IST or In-Service Training happened in Kribi which is a beach resort town in Cameroun. There are two resort towns in Cameroun; the other is Limbe which is in the Anglophone or English speaking part of Cameroun.

It was great getting together with the other volunteers and seeing them after not seeing them for many months. As well as my birthday, it was 3 others birthdays so we got to celebrate together. While there I got three packages, 2 from my mom, one from my sister, so it was like opening birthday presents.

On the way back from Kribi, I stopped in Yaounde, the capital of Cameroun as well as the place of the Peace Corps office to do some research on some projects I’m working on and figure out how the heck I’m going to get all the packages and bags I had with me back to post. I decided I couldn’t, so I left some of the stuff in Yaounde in storage and started heading back.

To get back to Bangou, I took a long bus ride to Baffusam which was a little more than 4 hours, then a taxi from Baff to Bangou, a little over an hour away.

I took three bags with me, in which I fit quite a bit from the packages as well as the stuff I brought from post to Kribi. By the time I got to post it was dark and I was tired of all the traveling. The chauffer, who I know pretty well, went to get my bags and there were only two. I came with three bags. I asked him what he did with the other bag. He thought about it and said that he maybe gave it to another passenger by accident since it was dark. The bag had a bunch of Christmas gifts for the charity as well as some other personal stuff.
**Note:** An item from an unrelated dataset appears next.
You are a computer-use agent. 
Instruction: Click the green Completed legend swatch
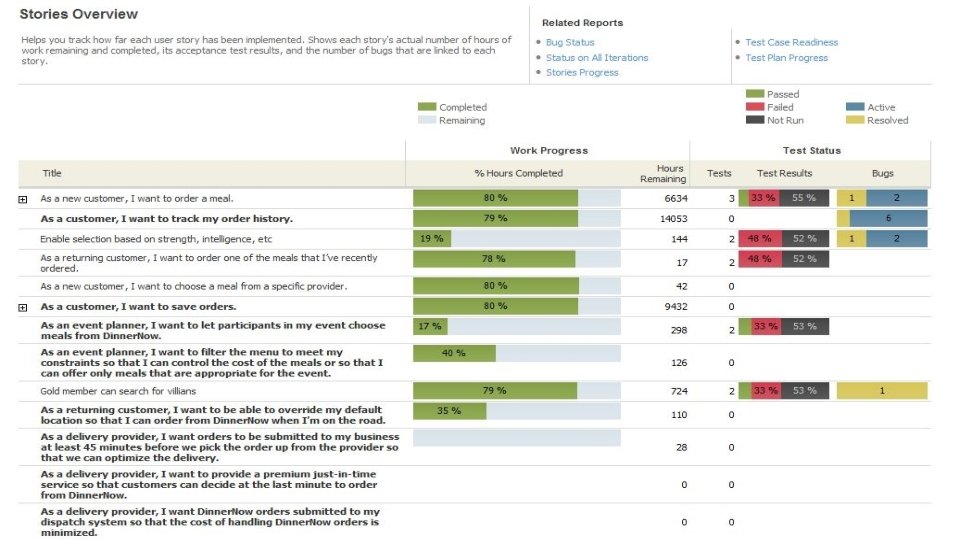tap(427, 107)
It was dark already and I didn’t know what I could do, so I just didn’t pay him, but he said he would go look for my bag tomorrow. I said sure, and told him I would pay him for the ride when I got my bag.
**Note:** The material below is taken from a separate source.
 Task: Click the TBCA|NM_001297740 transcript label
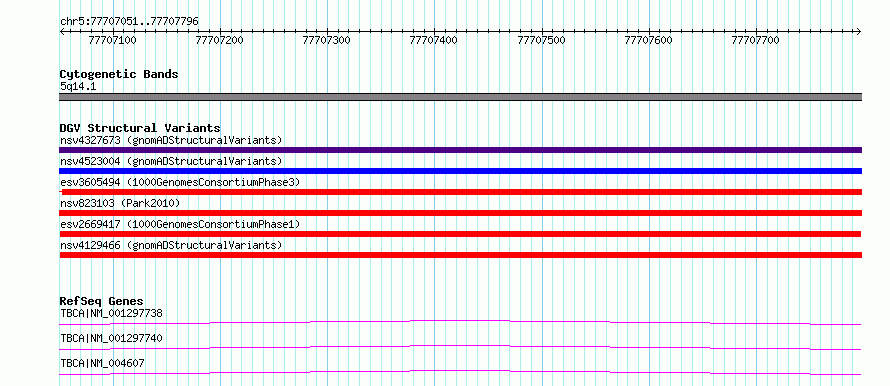click(x=112, y=338)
The next day, I was with the Chief at the palace and I told him what happened. He called the chauffer, and asked him about my bag. He said he got it and was going to bring it to the palace.

Something like that happened to me before, where I left my bag, with my laptop and everything important to me at the time, when I was living in LA. I left it somewhere in downtown LA, and I thought I would never see it again. I went back to look for it and someone had come by and give in it to the church next door.

Acts of kindness like these, where I thought I would never see the bags again, perhaps because if I were in their shoes, I might have at least thought about keeping it, give me hope in humanity and lets me see that all is not lost in our world.